Khotmil Qur’an, Salah Satu Cara Mendoakan Mayit di Peringatan Kematiannya

Unzilatur Rahmah
Minggu, 10 Desember 2017

Sama halnya dengan kelahiran, kematian menjadi momen penting dalam proses perjalanan panjang kehidupan manusia. Kelahiran merupakan simbol perpindahan kehidupan dari alam rahim menuju alam dunia. Sedangkan kematian menjadi simbol perpindahan dari alam dunia ke alam kubur yang panjang. Setiap batas dalam perjalanan kehidupan manusia memang selalu memiliki tanda. Itulah salah satu alasan mengapa peringatan kematian itu tetap dilaksanakan di kalangan masyarakat Madura khususnya daerah pedesaan.

Pada hari pertama sampai hari ke-tujuh, masyarakat biasa melaksanakan acara tahlilan yang dihadiri kaum laki-laki. Selanjutnya pada hari ke 40, 100, 1 tahun hingga 1000 hari juga diperingati dengan mengundang tetangga dan sanak saudara untuk melaksanakan acara tahlilan bersama. Di sebagian kalangan masyarakat Madura, peringatan 40 hari, 100 hari, 1 tahun dan 1000 hari ada yang sekaligus melaksanakan khotmil qur’an.

Khotmil qur’an dilaksanakan dengan mengundang orang yang memang sudah biasa melaksanakan khotmil qur’an. Dimana pembacaan Al-Qur’an tersebut dikhususkan untuk kebaikan si mayit serta seluruh keluarganya yang masih hidup maupun yang sudah meninggal.
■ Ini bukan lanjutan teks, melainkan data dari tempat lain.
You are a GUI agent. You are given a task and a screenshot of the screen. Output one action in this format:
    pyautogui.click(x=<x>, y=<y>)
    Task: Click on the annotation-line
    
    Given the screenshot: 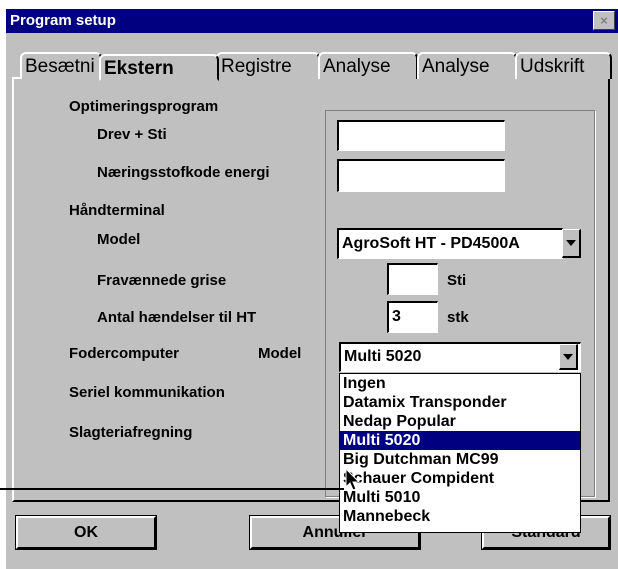 What is the action you would take?
    pyautogui.click(x=172, y=489)
    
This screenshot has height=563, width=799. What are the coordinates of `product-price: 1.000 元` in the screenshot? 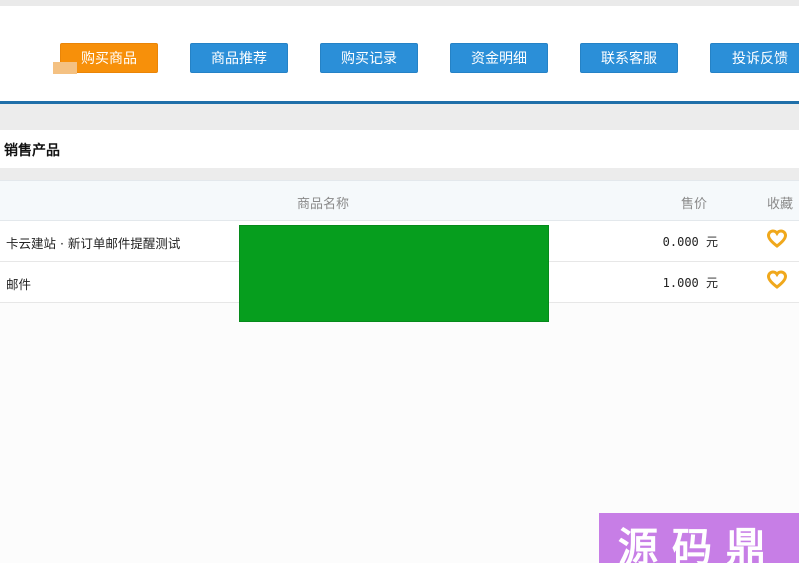 It's located at (690, 283).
Pelaksanaan khotmil Qur’an pada peringatan kematian dilakukan sebelum acara tahlilan. Bila acara tahlilan diadakan pada ba’da dhuhur, maka khataman Al-Qur’an dimulai sejak pagi. Dan sudah harus selesai sebelum adzan dhuhur dikumandangkan. Pembacaan Khotmil Qur’an dikeraskan melalui pengeras suara berupa loadspeaker. Meskipun demikian, penggunaan loadspeaker tidak lah mutlak.

Dari sekian ragam peringatan kematian yang dilaksanakan di Madura, khotmil qur’an tentu menjadi ciri khas tersendiri. Selain menjadi sarana ibadah dan mendoakan mayit, pelaksanaan khotmil qur’an menjadi salah satu pelestari ajaran untuk Iqro’ yang sudah diajarkan sejak jaman Rasulullah. Meski di satu sisi, kadang pelaksanaan khotmil qur’an sekadar menjadi ritual belaka. Mengingat bacaannya yang cenderung dipercepat atau terburu-buru, serta tidak ada menyerapan makna di dalamnya. Sisi inilah ke depan yang perlu diperbaiki.